Items from a data source

---

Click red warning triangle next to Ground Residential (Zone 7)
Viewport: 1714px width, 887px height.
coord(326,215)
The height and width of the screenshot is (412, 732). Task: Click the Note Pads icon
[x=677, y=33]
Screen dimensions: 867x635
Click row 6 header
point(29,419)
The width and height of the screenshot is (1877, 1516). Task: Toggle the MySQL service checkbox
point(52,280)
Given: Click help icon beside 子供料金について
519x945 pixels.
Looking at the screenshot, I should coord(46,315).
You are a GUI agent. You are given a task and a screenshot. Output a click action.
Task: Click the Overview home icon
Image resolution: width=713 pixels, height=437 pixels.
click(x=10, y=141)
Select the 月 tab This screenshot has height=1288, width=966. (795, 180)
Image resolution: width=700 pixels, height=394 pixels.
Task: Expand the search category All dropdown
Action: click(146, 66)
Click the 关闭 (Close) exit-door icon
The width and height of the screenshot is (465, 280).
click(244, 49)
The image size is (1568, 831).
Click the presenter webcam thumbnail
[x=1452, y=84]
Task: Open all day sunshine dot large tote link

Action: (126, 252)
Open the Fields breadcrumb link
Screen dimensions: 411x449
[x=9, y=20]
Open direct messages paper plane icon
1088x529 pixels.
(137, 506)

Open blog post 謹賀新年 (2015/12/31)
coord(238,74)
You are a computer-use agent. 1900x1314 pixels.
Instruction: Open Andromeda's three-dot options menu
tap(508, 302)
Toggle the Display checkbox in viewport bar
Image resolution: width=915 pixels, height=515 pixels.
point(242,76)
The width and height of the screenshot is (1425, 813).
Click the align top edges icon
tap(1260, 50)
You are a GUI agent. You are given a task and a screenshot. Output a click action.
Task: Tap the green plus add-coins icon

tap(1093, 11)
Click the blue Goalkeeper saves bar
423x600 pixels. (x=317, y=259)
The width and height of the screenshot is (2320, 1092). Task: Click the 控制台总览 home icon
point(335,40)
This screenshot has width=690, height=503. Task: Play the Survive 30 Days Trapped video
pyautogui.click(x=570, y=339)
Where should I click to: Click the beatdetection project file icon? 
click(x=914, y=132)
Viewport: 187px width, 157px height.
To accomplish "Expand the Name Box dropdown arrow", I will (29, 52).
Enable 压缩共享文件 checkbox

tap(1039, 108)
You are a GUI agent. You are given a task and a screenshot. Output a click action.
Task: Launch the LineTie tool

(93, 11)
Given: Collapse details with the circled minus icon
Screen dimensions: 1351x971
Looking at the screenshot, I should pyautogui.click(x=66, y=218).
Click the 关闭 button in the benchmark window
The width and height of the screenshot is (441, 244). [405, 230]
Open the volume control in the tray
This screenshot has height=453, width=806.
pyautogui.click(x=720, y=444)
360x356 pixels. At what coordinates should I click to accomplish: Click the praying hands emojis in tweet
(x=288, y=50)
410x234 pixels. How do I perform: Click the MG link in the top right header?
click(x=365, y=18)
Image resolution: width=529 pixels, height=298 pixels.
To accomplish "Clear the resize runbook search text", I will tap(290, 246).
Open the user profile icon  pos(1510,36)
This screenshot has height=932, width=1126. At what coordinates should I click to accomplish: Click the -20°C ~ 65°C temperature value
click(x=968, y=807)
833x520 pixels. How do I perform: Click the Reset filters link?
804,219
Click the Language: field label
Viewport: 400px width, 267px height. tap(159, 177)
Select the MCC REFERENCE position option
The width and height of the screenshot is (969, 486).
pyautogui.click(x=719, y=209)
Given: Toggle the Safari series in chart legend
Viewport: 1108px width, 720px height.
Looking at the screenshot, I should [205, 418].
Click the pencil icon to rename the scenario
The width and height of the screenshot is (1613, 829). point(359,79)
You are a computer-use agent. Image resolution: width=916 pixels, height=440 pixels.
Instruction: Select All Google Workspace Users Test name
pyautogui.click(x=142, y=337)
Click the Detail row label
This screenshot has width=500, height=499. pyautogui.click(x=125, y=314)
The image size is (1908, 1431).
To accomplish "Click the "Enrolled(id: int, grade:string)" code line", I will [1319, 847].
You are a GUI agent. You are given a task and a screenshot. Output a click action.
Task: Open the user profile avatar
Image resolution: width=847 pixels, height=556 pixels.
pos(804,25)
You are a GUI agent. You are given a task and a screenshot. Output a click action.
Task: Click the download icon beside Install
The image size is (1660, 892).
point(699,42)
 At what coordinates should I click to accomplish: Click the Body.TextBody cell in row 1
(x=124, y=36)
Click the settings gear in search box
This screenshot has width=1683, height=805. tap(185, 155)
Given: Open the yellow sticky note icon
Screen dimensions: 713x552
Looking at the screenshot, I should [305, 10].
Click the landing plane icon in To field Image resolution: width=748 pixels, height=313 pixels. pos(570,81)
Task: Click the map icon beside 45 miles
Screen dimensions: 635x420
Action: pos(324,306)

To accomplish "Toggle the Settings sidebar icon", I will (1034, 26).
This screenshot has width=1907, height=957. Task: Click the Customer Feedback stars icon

---

▸ Do this
Duplicate the lines that begin with the one containing "Click the 关闭 button in the benchmark window" and end with the one containing "will tap(290, 246).", copying both of those lines along with every line in between.

▸ Result for this task
Click the 关闭 button in the benchmark window
The width and height of the screenshot is (441, 244). [405, 230]
Open the volume control in the tray
This screenshot has height=453, width=806.
pyautogui.click(x=720, y=444)
360x356 pixels. At what coordinates should I click to accomplish: Click the praying hands emojis in tweet
(x=288, y=50)
410x234 pixels. How do I perform: Click the MG link in the top right header?
click(x=365, y=18)
Image resolution: width=529 pixels, height=298 pixels.
To accomplish "Clear the resize runbook search text", I will tap(290, 246).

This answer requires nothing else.